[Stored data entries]
■ ■ ■ ■

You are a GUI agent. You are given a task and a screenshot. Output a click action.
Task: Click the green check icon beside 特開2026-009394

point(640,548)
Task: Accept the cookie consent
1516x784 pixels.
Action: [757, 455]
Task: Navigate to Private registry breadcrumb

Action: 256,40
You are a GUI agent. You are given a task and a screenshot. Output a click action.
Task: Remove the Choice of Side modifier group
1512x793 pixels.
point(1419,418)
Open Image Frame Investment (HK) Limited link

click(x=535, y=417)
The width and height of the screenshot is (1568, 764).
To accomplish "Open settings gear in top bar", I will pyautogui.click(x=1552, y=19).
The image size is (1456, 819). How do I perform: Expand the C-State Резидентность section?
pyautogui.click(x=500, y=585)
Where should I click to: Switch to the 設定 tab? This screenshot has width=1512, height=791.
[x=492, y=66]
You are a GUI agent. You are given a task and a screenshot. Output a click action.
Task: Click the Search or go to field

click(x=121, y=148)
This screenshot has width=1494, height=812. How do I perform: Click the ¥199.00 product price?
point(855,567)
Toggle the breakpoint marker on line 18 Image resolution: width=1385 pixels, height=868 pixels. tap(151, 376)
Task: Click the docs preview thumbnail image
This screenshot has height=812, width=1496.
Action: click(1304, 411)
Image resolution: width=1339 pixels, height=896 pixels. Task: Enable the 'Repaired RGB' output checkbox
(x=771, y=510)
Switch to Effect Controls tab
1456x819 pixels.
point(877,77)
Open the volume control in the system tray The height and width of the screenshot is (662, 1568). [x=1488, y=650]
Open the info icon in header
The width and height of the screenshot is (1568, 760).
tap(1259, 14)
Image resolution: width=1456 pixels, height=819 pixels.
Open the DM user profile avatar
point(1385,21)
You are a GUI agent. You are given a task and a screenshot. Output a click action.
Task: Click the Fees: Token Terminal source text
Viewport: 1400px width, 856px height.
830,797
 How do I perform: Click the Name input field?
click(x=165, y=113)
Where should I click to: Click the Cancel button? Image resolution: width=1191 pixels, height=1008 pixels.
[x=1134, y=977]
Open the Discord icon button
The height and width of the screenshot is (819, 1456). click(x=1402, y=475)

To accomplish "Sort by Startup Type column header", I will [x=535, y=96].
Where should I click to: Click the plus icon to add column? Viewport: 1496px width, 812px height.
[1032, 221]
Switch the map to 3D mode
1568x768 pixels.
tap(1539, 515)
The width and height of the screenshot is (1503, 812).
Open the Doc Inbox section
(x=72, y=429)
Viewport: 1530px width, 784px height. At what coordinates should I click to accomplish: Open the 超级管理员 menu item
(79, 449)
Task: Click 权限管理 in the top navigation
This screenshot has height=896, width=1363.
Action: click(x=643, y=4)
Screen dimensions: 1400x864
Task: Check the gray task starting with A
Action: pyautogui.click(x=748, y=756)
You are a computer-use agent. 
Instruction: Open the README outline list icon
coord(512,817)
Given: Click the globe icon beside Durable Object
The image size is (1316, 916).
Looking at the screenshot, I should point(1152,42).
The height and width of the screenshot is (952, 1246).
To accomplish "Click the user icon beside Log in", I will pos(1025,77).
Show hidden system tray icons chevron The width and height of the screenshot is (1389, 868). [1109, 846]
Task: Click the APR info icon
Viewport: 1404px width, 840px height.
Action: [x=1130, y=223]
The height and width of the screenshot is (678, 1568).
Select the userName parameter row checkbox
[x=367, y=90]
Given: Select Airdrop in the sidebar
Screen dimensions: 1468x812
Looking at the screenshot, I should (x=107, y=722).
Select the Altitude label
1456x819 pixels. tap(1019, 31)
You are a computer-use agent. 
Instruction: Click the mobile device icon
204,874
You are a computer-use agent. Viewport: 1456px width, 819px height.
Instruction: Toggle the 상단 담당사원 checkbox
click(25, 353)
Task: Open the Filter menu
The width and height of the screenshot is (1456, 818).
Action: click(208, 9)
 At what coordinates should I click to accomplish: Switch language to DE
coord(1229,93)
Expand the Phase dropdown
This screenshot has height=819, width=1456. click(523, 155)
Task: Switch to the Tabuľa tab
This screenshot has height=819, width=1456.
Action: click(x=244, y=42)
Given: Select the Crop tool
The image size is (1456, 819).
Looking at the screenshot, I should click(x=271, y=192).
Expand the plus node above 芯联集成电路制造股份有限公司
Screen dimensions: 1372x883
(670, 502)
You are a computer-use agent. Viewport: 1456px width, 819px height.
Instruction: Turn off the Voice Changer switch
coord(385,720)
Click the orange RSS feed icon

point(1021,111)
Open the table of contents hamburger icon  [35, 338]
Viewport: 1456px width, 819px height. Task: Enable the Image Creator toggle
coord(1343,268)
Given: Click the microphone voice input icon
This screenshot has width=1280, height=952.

■ ■ ■ ■

Your instructions:
Each entry should be reproduced in the output exactly.

Problem solution:
You are a GUI agent. You are given a task and a screenshot. Output a click action.
Task: Click the green check icon beside 特開2026-009394

point(640,548)
Task: Accept the cookie consent
1516x784 pixels.
Action: [757, 455]
Task: Navigate to Private registry breadcrumb

Action: 256,40
You are a GUI agent. You are given a task and a screenshot. Output a click action.
Task: Remove the Choice of Side modifier group
1512x793 pixels.
point(1419,418)
Open Image Frame Investment (HK) Limited link

click(x=535, y=417)
The width and height of the screenshot is (1568, 764).
To accomplish "Open settings gear in top bar", I will pyautogui.click(x=1552, y=19).
The image size is (1456, 819). How do I perform: Expand the C-State Резидентность section?
pyautogui.click(x=500, y=585)
Where should I click to: Switch to the 設定 tab? This screenshot has width=1512, height=791.
[x=492, y=66]
You are a GUI agent. You are given a task and a screenshot. Output a click action.
Task: Click the Search or go to field

click(x=121, y=148)
This screenshot has width=1494, height=812. How do I perform: Click the ¥199.00 product price?
point(855,567)
Toggle the breakpoint marker on line 18 Image resolution: width=1385 pixels, height=868 pixels. tap(151, 376)
Task: Click the docs preview thumbnail image
This screenshot has height=812, width=1496.
Action: click(1304, 411)
Image resolution: width=1339 pixels, height=896 pixels. Task: Enable the 'Repaired RGB' output checkbox
(x=771, y=510)
Switch to Effect Controls tab
1456x819 pixels.
point(877,77)
Open the volume control in the system tray The height and width of the screenshot is (662, 1568). [x=1488, y=650]
Open the info icon in header
The width and height of the screenshot is (1568, 760).
tap(1259, 14)
Image resolution: width=1456 pixels, height=819 pixels.
Open the DM user profile avatar
point(1385,21)
You are a GUI agent. You are given a task and a screenshot. Output a click action.
Task: Click the Fees: Token Terminal source text
Viewport: 1400px width, 856px height.
830,797
 How do I perform: Click the Name input field?
click(x=165, y=113)
Where should I click to: Click the Cancel button? Image resolution: width=1191 pixels, height=1008 pixels.
[x=1134, y=977]
Open the Discord icon button
The height and width of the screenshot is (819, 1456). click(x=1402, y=475)

To accomplish "Sort by Startup Type column header", I will [x=535, y=96].
Where should I click to: Click the plus icon to add column? Viewport: 1496px width, 812px height.
[1032, 221]
Switch the map to 3D mode
1568x768 pixels.
tap(1539, 515)
The width and height of the screenshot is (1503, 812).
Open the Doc Inbox section
(x=72, y=429)
Viewport: 1530px width, 784px height. At what coordinates should I click to accomplish: Open the 超级管理员 menu item
(79, 449)
Task: Click 权限管理 in the top navigation
This screenshot has height=896, width=1363.
Action: click(x=643, y=4)
Screen dimensions: 1400x864
Task: Check the gray task starting with A
Action: pyautogui.click(x=748, y=756)
You are a computer-use agent. 
Instruction: Open the README outline list icon
coord(512,817)
Given: Click the globe icon beside Durable Object
The image size is (1316, 916).
Looking at the screenshot, I should point(1152,42).
The height and width of the screenshot is (952, 1246).
To accomplish "Click the user icon beside Log in", I will pos(1025,77).
Show hidden system tray icons chevron The width and height of the screenshot is (1389, 868). [1109, 846]
Task: Click the APR info icon
Viewport: 1404px width, 840px height.
Action: [x=1130, y=223]
The height and width of the screenshot is (678, 1568).
Select the userName parameter row checkbox
[x=367, y=90]
Given: Select Airdrop in the sidebar
Screen dimensions: 1468x812
Looking at the screenshot, I should (x=107, y=722).
Select the Altitude label
1456x819 pixels. tap(1019, 31)
You are a computer-use agent. 
Instruction: Click the mobile device icon
204,874
You are a computer-use agent. Viewport: 1456px width, 819px height.
Instruction: Toggle the 상단 담당사원 checkbox
click(25, 353)
Task: Open the Filter menu
The width and height of the screenshot is (1456, 818).
Action: click(208, 9)
 At what coordinates should I click to accomplish: Switch language to DE
coord(1229,93)
Expand the Phase dropdown
This screenshot has height=819, width=1456. click(523, 155)
Task: Switch to the Tabuľa tab
This screenshot has height=819, width=1456.
Action: click(x=244, y=42)
Given: Select the Crop tool
The image size is (1456, 819).
Looking at the screenshot, I should click(x=271, y=192).
Expand the plus node above 芯联集成电路制造股份有限公司
Screen dimensions: 1372x883
(670, 502)
You are a computer-use agent. Viewport: 1456px width, 819px height.
Instruction: Turn off the Voice Changer switch
coord(385,720)
Click the orange RSS feed icon

point(1021,111)
Open the table of contents hamburger icon  [35, 338]
Viewport: 1456px width, 819px height. Task: Enable the Image Creator toggle
coord(1343,268)
Given: Click the microphone voice input icon
This screenshot has width=1280, height=952.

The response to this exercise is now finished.